Unless I’ve been wrong all along. In which case this will end up an inverted, unintended, self-portrait, and my grief little more than self-mourning.

October 21st

Several years ago in London I showed a number of portraits blown up to nearly 4 feet wide and a couple feet high. Parts of the photos had been cut out and were exhibited in a frame alongside the skeleton photo in an identical frame. Often, the missing pieces were geometrical shapes—squares, circles, triangles—but in many cases, including the few photographs in which I appeared, the shapes were asymmetrical, like clouds or stains. In the case of my self-portraits, some of the pieces resembled the branches of trees while others were shaped like the leaves they had shed. It disturbed me for some reason, seeing the way I’d mutilated my own image, but when, years later, I walked into that room at the Alhambra with the honeycomb ceiling, I understood my intentions.

At the time of the exhibition, however, I had no explanation for the shapes, and when pressed by the gallery owner, when he took me to Bunhill Fields to visit Defoe’s grave, I could only say that I had loved many people a great deal but that I was probably guilty of loving myself most of all. As we strolled silently through the small public garden, he told me how many of the graves had been destroyed by the German bombardment, and that the park was a result of the city’s failure, or unwillingness, to rehabilitate the grounds. He shrugged in a way that meant something like go figure.

Hounded by creditors and practically broke, Defoe died in hiding. The large obelisk that marks his grave was built with donations long after he’d been buried. For those who want to visit the nearby grave of William Blake, also paid for with borrowed money, an organization dedicated to the poet’s memory produces a small pamphlet listing the number of paces away from a certain grave and, in a different direction, from another. We walked our paces from the respective graves but could never quite get the coordinates right. Afterward we had a beer at a pub called the Artillery Arms, despite my plea that we find somewhere with a more appealing name. We spoke of trivial things. He asked about Madame Tussaud’s. Had I seen Diana? Saddam Hussein? What did I think of Bill Clinton? Of Lady Gaga? Of Johnny Cash? Before long, we were tired. He waited with me for a taxi near the Old Street station. A couple of days later I flew home without seeing him again.

In Granada, on the other hand, everyone asked whether I’d seen the monument erected in Isabel and Fernando’s honor. The question became such a consistent feature of conversations with bartenders and store clerks that I began to say that I had, that I had been bored by it, as I had been in Madame Tussaud’s. Strange though it may be for a photographer to say it, such verisimilitude bored me.

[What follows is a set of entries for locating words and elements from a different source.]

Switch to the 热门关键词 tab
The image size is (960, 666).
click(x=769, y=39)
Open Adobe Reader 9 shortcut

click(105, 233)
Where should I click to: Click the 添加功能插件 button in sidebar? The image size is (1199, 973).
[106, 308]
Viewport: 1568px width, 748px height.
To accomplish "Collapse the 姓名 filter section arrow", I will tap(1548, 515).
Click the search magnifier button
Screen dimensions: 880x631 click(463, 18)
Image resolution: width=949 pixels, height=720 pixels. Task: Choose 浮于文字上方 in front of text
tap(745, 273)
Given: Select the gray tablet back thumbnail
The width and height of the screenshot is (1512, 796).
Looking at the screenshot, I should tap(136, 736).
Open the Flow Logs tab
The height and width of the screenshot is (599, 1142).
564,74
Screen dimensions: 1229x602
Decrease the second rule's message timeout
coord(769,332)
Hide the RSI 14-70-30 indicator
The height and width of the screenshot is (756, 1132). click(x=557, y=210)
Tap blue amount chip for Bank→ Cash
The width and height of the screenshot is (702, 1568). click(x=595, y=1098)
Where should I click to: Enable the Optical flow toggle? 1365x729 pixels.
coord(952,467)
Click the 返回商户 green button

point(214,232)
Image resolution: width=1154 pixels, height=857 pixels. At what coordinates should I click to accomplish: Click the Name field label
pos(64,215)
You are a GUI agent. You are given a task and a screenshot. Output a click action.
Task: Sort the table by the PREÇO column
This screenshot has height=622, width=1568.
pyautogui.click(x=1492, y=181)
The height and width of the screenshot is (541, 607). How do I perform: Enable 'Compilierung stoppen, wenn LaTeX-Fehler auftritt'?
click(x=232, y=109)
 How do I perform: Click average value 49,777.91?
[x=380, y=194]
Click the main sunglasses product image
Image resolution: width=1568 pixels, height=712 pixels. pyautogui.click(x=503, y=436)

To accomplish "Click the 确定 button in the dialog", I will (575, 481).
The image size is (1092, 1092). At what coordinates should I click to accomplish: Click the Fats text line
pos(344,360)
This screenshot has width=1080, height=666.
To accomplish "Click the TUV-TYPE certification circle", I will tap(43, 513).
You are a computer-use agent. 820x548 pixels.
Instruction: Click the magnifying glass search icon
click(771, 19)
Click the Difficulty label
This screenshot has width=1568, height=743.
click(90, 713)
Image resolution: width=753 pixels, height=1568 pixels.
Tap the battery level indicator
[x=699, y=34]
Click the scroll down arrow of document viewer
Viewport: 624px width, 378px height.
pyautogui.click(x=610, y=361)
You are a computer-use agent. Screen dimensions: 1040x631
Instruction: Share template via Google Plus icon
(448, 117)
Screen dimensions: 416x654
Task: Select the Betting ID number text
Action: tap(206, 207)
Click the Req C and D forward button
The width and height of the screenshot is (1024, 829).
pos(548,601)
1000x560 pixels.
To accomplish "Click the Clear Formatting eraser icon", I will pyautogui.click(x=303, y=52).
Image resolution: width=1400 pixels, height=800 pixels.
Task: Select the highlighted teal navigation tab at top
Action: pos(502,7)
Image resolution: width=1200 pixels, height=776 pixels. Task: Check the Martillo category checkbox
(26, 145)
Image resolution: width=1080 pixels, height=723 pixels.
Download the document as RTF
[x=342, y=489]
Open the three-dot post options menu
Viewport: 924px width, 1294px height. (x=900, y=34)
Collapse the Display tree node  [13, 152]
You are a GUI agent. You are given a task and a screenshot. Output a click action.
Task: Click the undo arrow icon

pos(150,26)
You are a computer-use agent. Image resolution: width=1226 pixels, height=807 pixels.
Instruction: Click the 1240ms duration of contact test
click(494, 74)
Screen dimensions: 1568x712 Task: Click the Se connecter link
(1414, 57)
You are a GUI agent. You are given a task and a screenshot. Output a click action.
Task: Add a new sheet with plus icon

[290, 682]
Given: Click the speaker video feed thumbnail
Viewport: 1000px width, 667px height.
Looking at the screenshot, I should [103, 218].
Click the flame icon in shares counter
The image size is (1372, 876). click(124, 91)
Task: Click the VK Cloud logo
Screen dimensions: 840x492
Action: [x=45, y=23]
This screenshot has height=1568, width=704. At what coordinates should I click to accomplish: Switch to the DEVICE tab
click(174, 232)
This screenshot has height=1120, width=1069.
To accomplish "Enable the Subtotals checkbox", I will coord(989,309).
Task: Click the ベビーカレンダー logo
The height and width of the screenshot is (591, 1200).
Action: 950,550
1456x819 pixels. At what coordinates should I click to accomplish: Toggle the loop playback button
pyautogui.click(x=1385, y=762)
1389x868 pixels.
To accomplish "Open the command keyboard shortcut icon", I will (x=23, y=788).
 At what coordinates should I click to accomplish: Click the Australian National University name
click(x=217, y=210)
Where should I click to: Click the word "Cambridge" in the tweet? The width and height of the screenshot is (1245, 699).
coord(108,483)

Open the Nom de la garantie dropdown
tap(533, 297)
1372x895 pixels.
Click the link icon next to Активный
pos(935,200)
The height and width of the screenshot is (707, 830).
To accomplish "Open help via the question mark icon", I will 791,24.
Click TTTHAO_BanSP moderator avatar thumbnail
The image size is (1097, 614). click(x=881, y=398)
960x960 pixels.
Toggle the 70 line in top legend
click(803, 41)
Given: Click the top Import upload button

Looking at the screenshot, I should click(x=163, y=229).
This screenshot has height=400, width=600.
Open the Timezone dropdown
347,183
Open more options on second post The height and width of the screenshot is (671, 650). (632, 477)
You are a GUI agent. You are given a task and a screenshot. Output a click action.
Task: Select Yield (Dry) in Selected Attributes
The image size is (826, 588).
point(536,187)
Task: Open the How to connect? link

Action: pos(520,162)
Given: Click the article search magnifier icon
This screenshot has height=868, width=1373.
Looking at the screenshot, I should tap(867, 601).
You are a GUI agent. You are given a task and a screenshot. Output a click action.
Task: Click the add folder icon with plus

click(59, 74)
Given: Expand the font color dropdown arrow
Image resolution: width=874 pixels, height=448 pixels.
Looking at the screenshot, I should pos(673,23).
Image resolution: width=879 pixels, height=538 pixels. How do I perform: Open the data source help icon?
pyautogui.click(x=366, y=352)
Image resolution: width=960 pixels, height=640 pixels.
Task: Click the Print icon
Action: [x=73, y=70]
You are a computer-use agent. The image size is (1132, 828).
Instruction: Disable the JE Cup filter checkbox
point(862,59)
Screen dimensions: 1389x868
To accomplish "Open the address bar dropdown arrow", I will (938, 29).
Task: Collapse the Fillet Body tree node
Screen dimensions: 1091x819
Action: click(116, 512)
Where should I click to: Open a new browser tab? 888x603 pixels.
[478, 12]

Instead of the tombs and tired of trains, I rented a car and drove to the desert around Tabernas to see the old sets where many of the Spaghetti westerns were filmed. The Good, the Bad, and the Ugly had been shot there, with its iconic American actor but directed by an Italian who spoke French with the cast, the whole film dubbed poorly into English. Members of Franco’s army served as extras. Walking past the Yellow Rose Saloon in Tabernas’ Mini-Hollywood, I thought Frost would have appreciated the pageantry of it. And it came to me suddenly that perhaps this was what he had longed for in photography: men and women in outdated costumes holding parasols and fake pistols, staging shootouts in simulated streets. Pomp, in other words. Spectacle. And the promise they made, that any reality was only as good as the show it put on, so take a little extra time in the mirror, put a little extra powder on your nose. It’s going to be a long night, and the bleachers are packed.